[Items listed in a dataset]

----------

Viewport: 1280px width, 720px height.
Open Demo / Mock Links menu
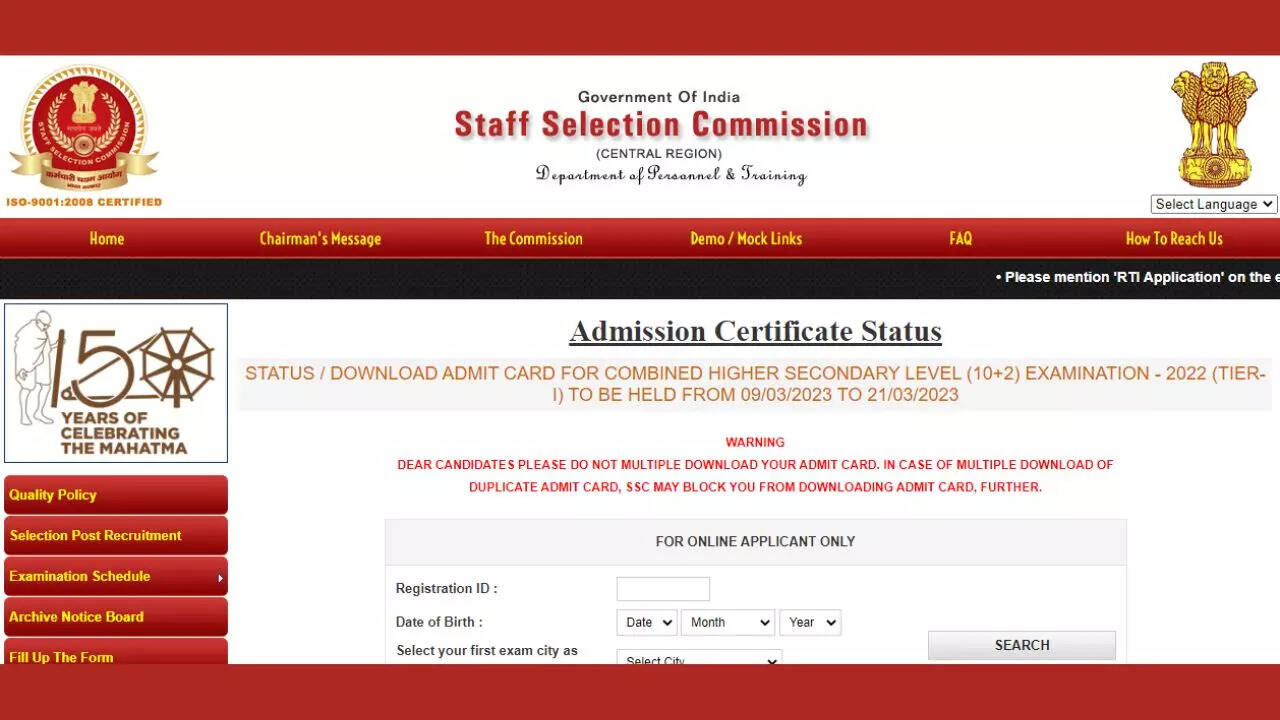(746, 239)
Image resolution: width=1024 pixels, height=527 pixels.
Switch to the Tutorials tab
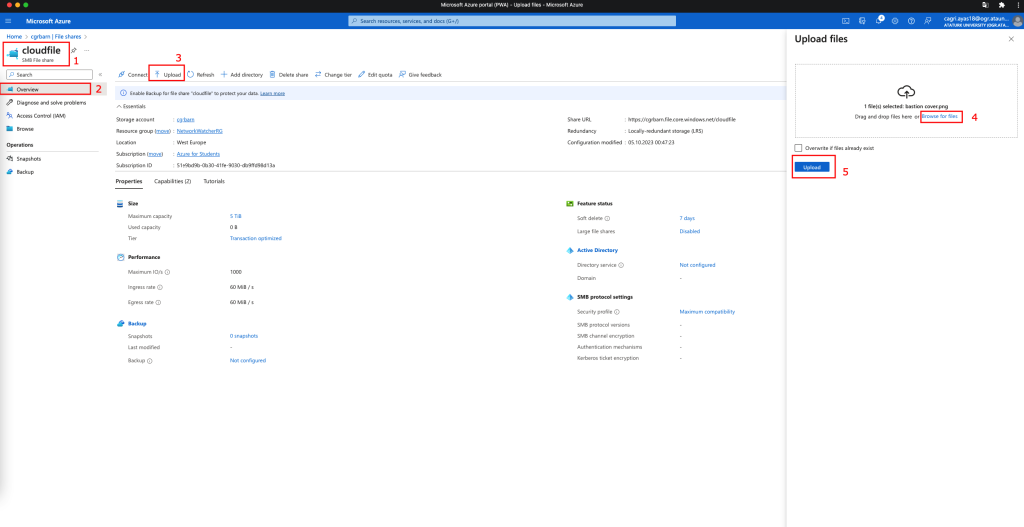[214, 181]
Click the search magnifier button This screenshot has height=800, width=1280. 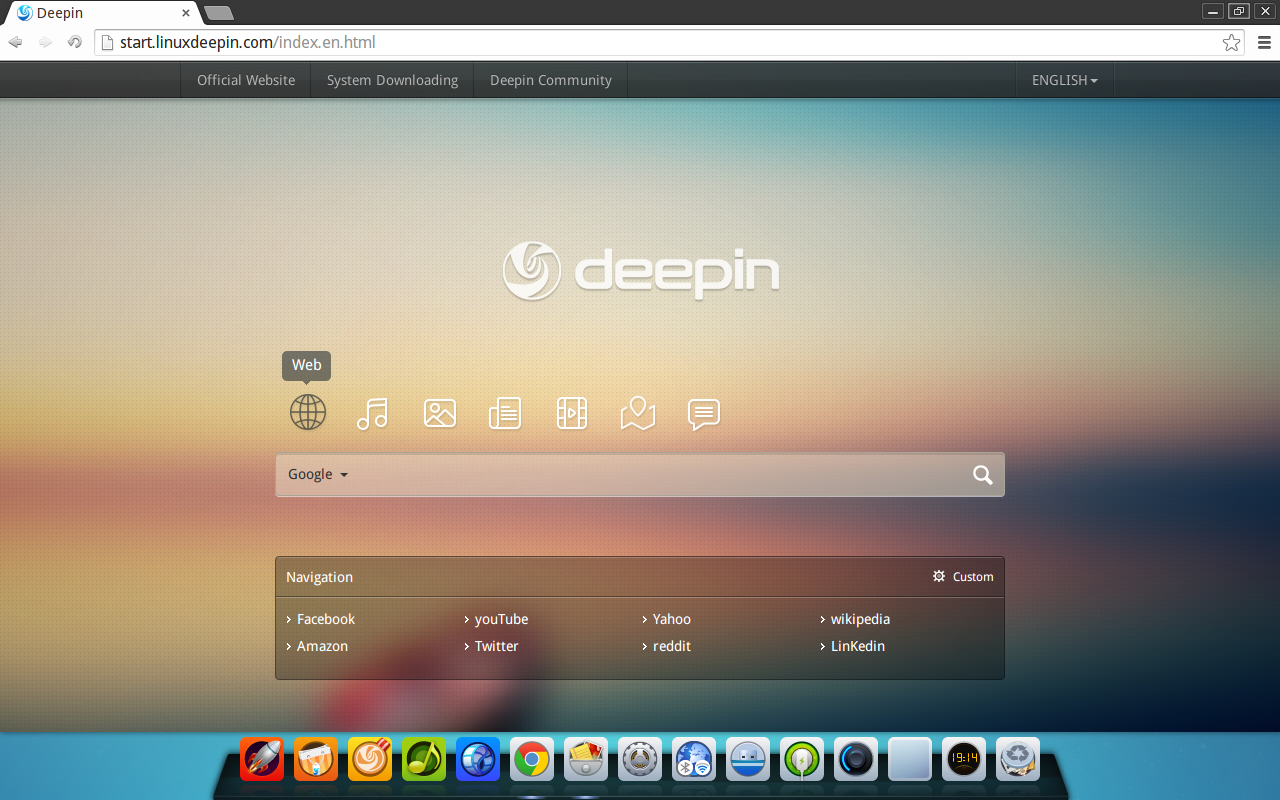tap(982, 474)
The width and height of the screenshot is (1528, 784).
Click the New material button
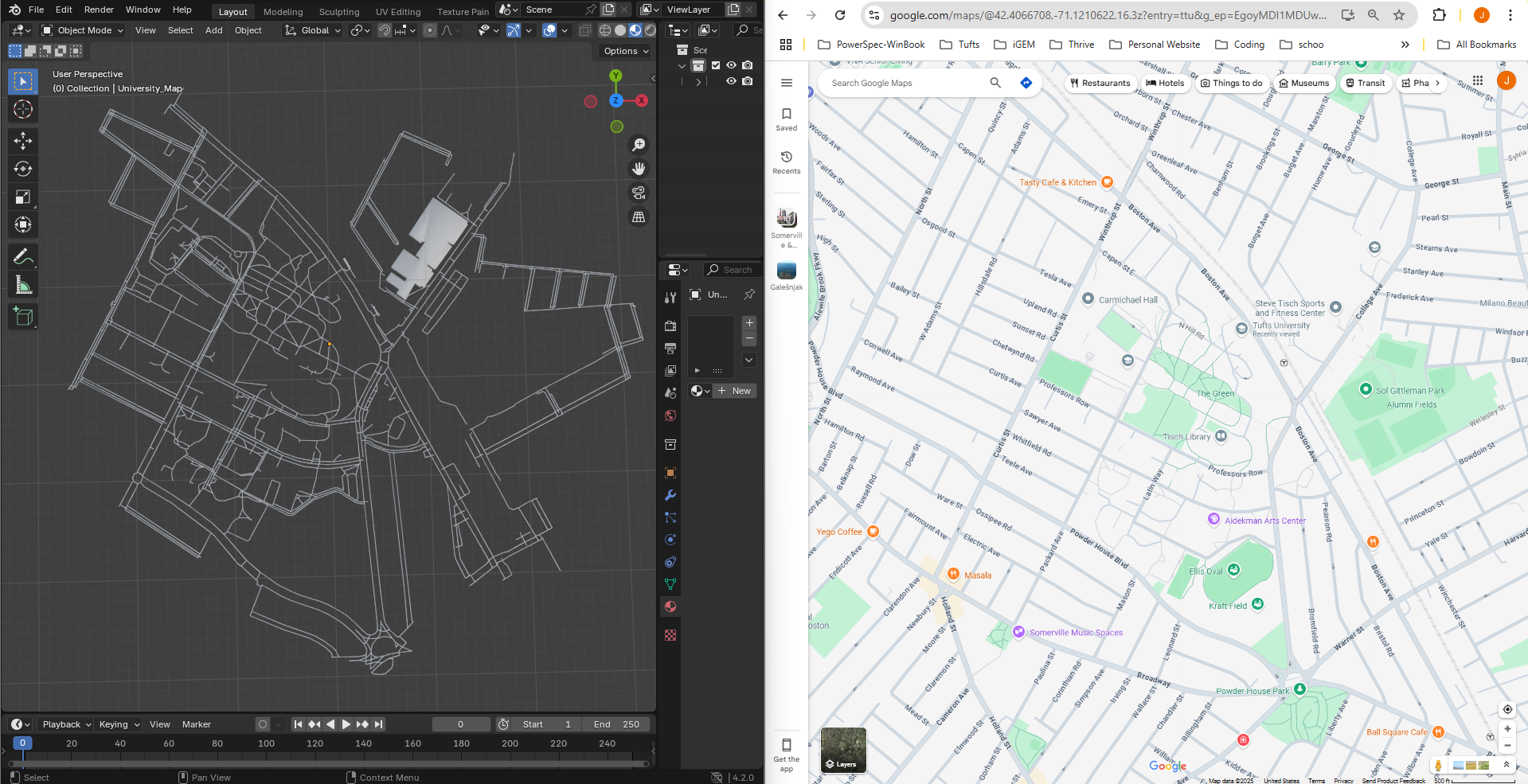[735, 391]
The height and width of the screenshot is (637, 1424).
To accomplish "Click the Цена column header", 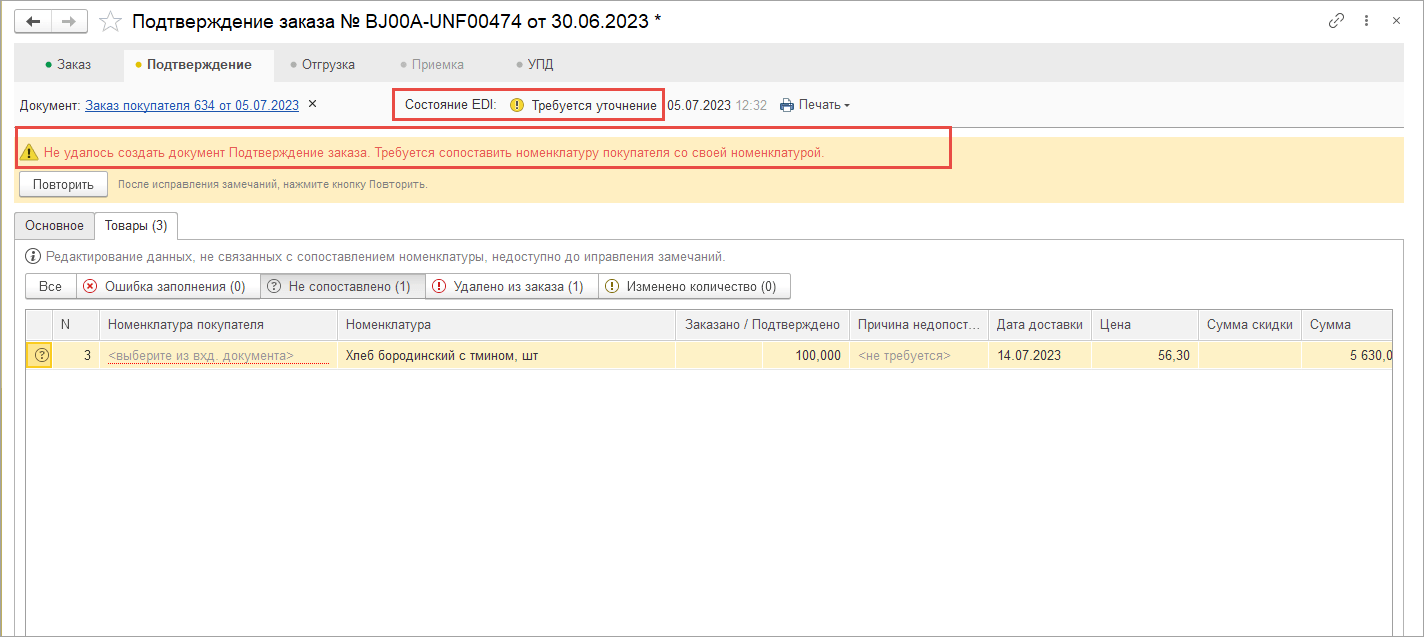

----------

EXERCISE AIM ▸ Format the lines of the listing from the line containing "The width and" through the end of the listing, both ends included, as a numbered list without blank lines. Leave the pictures out.

FULL RESPONSE ▸
1. The width and height of the screenshot is (1528, 784).
2. Click the New material button
3. [735, 391]
4. The height and width of the screenshot is (637, 1424).
5. To accomplish "Click the Цена column header", 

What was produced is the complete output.